▸ SOURCE PASSAGE
THE CAT'S DIARY
Day 751: My captors continue to distress me with
bizarre dangling objects. They eat lavish meals in my presence while I am forced to
subsist on dry cereal. The only thing that keeps me going is the hope of eventual escape
-- that, and the satisfaction I get from occasionally ruining a piece of their furniture.
I fear I may be going insane. Yesterday, I ate a houseplant. Tomorrow I may eat another. |
BUTTERED CAT PHYSICS
QUESTION: If, when you drop a buttered
piece of bread, it drops butter side down, and a cat always lands on its feet, what would
happen if you took a piece of buttered bread, strapped it on the back of a cat (butter
side up) and dropped it from a great height?
ANSWER: Even if you are too lazy to do the experiment yourself you should be able
to deduce the obvious result. The laws of butterology demand that the butter must hit the
ground, and the equally strict laws of feline aerodynamics demand that the cat can not
smash its furry back.
If the combined construct were to land, nature would have no way to resolve this paradox. Therefore
it simply does not fall.
That's right you clever mortal (well, as clever as a mortal can be), you have discovered
the secret of antigravity! A buttered cat will, when released, quickly move to a height
where the forces of cat-twisting and butter repulsion are in equilibrium. This equilibrium
point can be modified by scraping off some of the butter, providing lift, or removing some
of the cat's limbs, allowing descent.

▸ PROBLEM STATEMENT
Write the next part of the humorous passage on the cat's diary and buttered cat physics, beginning after its final sentence. The data that follows comes from an unrelated source.

▸ INFORMATION PROVIDED
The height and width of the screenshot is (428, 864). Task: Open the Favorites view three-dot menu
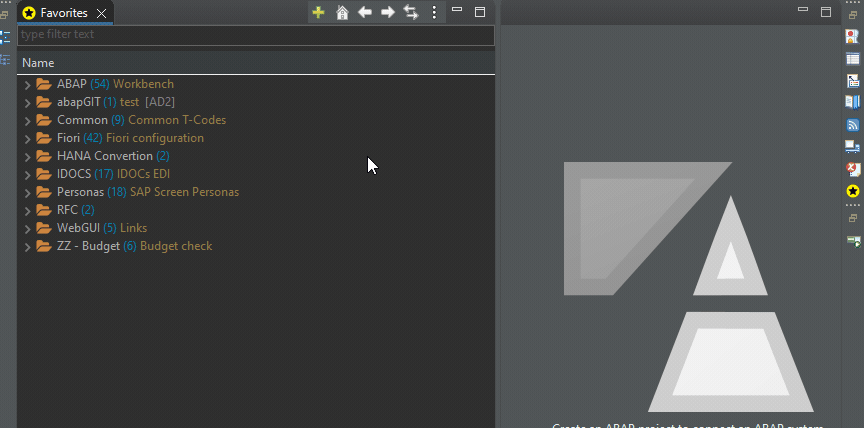pos(434,13)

▸ OUTPUT BELOW
Most of the civilized species of the Universe already use this principle to drive their
ships while within a planetary system. The loud humming heard by most sighters of UFOs is,
in fact, the purring of several hundred tabbies.
The one obvious danger is, of course, if the cats manage to eat the bread off their backs
they will instantly plummet. Of course the cats will land on their feet, but this usually
doesn't do them much good, since right after they make their graceful landing several tons
of red-hot starship and pissed off aliens crash on top of them. |
CAT COMMANDMENTS
THOU SHALT not pull the phone cord out of the back
of the computer.
THOU SHALT not unroll all the toilet paper off the roll.
THOU SHALT not sit in front of the television or monitor as thou art not transparent.
THOU SHALT not projectile vomit from the top of the refrigerator.
THOU SHALT not walk in on a dinner party and commence licking thy butt.
THOU SHALT not leap from great heights onto thy human's genital region. Fast as thou art, thou canst not run through closed doors.
THOU SHALT not reset thy human's alarm clock by walking on it.
THOU SHALT not climb on the garbage can with the hinged lid, as thou wilt fall in and trap thyself.
THOU SHALT not jump onto the toilet seat just as thy human is sitting down.
THOU SHALT not jump onto thy sleeping human's bladder at 4 am.
THOU SHALT not trip thy humans even if they are walking too slow.
THOU SHALT remember that thou art a carnivore and that houseplants are not meat.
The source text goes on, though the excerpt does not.